ABSTRACT

Over the course of two decades, homeschooling in the United States has evolved from an isolated and underground practice into an organized, visible, and confident movement. Once expressly forbidden in many parts of the country, homeschooling was legalized in all fifty states by 1993. Ten years later, according to U.S. Department of Education estimates, approximately 1.1 million children were receiving at least a portion of their education at home (NCES 2004). Advocates at the National Home Education Research Institute claim numbers up to twice as large, but even the more conservative figure constitutes a remarkable 2.2 percent of the nation’s school-aged population. These numerical gains, while impressive, do not fully capture the significance of the homeschooling phenomenon. In addition to growing a base of dedicated, often fervent practitioners, the homeschooling movement has developed a substantial organizational infrastructure. The emergence of professional advocacy groups, specialized publishers, and even institutions of higher education, to say nothing of thousands of informal local support groups, signals the institutionalization of homeschooling in the landscape of US educational choice (Stevens 2001). Finally, the movement’s ‘coming of age’ is evident in its growing acceptance among non-practitioners.
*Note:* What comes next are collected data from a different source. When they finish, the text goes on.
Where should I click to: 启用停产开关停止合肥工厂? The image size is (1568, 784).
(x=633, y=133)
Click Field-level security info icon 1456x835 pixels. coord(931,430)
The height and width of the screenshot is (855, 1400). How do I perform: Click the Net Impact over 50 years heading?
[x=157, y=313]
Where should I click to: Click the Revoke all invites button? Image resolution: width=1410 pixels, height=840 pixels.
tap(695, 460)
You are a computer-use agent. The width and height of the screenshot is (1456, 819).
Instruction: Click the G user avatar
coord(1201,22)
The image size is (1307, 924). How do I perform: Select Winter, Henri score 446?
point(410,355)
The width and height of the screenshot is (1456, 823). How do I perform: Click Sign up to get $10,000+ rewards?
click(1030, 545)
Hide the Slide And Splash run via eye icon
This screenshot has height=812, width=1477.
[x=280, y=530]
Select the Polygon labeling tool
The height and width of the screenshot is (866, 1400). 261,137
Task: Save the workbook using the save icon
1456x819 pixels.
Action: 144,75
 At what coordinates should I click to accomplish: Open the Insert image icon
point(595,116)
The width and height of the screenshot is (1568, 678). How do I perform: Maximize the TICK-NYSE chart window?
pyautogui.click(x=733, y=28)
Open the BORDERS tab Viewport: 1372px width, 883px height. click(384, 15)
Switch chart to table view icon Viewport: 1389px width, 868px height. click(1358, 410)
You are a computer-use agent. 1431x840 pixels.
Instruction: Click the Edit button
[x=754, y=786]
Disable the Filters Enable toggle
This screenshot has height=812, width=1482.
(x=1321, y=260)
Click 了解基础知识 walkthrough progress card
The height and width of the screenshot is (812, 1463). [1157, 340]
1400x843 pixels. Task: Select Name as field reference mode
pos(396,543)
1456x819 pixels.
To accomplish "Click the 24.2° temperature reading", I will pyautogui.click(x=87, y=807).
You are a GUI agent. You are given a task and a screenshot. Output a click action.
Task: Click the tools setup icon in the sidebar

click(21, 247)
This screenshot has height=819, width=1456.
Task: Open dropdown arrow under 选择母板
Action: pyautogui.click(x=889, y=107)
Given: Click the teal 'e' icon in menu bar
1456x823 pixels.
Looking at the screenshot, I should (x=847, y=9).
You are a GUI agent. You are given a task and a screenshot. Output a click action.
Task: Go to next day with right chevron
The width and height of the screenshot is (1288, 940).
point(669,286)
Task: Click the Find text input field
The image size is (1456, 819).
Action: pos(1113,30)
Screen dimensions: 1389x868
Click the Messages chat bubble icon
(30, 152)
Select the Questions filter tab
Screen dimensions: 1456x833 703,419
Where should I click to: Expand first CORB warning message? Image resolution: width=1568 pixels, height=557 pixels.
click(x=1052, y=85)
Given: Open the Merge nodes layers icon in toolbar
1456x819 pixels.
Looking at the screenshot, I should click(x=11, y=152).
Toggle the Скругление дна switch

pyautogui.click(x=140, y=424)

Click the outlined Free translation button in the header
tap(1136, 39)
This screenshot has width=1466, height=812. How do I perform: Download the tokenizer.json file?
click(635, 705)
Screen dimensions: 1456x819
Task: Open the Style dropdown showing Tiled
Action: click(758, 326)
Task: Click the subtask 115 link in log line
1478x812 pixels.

While a majority of Americans surveyed in 2001 still disapproved of homeschooling, 41 percent considered it ‘good for the nation’—up from only 16 percent in 1985 (Gallup 1985; Rose and Gallup 2001). Congressional declarations of ‘National Home Education Week’ in both 1999 and 2000 cast a positive light on the practice, while growing attention from major media have nudged it towards the cultural mainstream. As if to confirm homeschooling’s arrival, critics now describe it as a serious threat to common schooling—alongside voucher programs, curricular opt-outs and other forms of educational privatization (Apple 2001; Bivins 2003; Lubienski 2000; Reich 2002; Riegel 2001).